[Data on locating visible targets]
* START *

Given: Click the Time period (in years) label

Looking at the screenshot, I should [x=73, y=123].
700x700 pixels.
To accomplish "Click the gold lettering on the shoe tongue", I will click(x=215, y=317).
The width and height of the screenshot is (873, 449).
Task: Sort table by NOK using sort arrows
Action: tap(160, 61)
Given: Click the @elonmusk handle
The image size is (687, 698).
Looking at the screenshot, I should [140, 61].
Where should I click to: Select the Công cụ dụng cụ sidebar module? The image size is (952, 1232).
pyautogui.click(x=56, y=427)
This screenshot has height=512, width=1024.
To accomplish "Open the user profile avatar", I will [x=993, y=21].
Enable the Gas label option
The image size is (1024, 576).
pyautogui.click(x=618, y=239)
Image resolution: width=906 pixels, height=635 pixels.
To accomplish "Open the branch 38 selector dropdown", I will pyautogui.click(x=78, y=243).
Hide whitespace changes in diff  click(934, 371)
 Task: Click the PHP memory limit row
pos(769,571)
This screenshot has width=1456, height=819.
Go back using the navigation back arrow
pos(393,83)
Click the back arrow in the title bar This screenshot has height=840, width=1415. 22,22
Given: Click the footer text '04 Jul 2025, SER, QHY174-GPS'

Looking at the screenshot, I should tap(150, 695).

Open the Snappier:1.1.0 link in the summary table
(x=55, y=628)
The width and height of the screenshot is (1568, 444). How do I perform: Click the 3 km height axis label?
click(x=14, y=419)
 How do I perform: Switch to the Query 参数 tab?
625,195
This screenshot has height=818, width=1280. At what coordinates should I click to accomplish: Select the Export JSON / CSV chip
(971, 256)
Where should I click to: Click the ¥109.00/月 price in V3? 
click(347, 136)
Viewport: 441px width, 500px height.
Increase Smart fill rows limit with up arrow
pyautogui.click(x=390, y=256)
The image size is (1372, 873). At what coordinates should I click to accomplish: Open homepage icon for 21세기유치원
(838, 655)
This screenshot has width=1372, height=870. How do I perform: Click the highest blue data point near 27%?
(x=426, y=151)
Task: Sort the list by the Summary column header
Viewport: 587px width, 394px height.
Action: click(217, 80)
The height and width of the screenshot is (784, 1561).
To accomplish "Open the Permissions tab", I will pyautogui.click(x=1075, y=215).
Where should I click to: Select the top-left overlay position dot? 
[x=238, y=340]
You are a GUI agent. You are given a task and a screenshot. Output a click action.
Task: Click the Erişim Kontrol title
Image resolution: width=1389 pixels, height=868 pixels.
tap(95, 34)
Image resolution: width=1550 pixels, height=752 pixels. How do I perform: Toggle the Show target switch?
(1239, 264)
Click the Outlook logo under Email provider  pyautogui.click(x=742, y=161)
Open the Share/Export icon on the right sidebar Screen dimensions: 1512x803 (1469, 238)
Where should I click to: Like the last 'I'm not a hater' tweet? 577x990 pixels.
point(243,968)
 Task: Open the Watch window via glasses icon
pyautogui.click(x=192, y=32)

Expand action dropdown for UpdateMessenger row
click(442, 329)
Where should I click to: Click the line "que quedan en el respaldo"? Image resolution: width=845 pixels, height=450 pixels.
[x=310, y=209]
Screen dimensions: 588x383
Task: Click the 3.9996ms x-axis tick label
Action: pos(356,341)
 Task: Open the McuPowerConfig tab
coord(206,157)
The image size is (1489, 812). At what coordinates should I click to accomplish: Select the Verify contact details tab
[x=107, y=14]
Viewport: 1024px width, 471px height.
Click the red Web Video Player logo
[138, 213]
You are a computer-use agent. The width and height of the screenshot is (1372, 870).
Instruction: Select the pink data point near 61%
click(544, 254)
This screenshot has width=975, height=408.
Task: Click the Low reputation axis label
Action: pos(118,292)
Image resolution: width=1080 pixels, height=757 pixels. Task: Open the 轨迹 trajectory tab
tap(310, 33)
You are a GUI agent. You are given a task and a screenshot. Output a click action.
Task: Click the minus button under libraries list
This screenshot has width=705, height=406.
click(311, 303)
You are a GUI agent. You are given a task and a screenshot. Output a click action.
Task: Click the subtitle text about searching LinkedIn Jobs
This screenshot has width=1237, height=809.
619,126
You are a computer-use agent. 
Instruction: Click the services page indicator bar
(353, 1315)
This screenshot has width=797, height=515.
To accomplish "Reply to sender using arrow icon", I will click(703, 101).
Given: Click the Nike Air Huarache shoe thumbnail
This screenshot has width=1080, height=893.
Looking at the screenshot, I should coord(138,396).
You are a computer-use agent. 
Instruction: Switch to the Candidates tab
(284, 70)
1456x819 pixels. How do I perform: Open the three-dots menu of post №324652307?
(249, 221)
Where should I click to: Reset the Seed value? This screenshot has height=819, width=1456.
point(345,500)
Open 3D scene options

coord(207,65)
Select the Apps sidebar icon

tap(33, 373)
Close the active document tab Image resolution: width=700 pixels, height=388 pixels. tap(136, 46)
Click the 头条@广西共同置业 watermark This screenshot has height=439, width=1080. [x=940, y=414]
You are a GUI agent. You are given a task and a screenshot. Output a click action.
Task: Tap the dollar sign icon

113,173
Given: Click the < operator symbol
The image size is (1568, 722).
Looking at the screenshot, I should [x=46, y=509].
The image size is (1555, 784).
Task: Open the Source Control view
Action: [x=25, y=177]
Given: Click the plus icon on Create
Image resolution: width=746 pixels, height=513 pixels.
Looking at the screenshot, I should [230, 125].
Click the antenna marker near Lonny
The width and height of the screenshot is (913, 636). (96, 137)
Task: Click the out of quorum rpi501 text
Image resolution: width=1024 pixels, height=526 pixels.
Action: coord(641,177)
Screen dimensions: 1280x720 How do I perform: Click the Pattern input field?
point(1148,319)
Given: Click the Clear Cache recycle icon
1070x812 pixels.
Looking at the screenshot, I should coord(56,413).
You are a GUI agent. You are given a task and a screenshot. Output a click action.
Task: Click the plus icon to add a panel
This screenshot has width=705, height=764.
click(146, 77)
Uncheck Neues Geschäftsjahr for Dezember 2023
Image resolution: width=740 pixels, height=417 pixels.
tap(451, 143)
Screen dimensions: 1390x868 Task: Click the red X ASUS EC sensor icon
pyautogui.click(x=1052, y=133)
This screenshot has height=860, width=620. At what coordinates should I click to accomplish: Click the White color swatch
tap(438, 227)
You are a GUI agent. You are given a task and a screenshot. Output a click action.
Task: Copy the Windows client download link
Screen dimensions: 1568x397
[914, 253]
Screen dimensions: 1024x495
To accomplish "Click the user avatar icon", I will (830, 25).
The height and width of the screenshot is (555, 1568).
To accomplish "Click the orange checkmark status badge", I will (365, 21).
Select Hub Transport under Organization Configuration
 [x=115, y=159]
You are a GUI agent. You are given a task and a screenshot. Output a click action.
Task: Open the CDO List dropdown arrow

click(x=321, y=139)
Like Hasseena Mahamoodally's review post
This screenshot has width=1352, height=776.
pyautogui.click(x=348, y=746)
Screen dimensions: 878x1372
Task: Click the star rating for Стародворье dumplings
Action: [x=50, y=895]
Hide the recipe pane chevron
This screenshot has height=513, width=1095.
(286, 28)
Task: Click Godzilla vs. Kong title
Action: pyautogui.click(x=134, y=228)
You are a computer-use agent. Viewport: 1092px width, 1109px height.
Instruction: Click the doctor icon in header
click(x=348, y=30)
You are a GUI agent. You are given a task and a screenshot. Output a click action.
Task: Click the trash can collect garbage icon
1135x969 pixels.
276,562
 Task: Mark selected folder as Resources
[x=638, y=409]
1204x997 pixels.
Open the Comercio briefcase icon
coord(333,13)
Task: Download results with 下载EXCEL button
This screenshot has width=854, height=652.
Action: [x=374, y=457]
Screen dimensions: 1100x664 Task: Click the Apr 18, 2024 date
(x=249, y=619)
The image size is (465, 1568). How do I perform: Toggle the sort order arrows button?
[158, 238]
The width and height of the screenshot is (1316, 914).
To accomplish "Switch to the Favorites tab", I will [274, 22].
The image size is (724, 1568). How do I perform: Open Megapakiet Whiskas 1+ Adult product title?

* END *

Challenge - Print the lines of the material above verbatim, from the line containing "Select Hub Transport" through the line containing "click(x=321, y=139)", both included.

Response for this exercise -
Select Hub Transport under Organization Configuration
 [x=115, y=159]
You are a GUI agent. You are given a task and a screenshot. Output a click action.
Task: Open the CDO List dropdown arrow

click(x=321, y=139)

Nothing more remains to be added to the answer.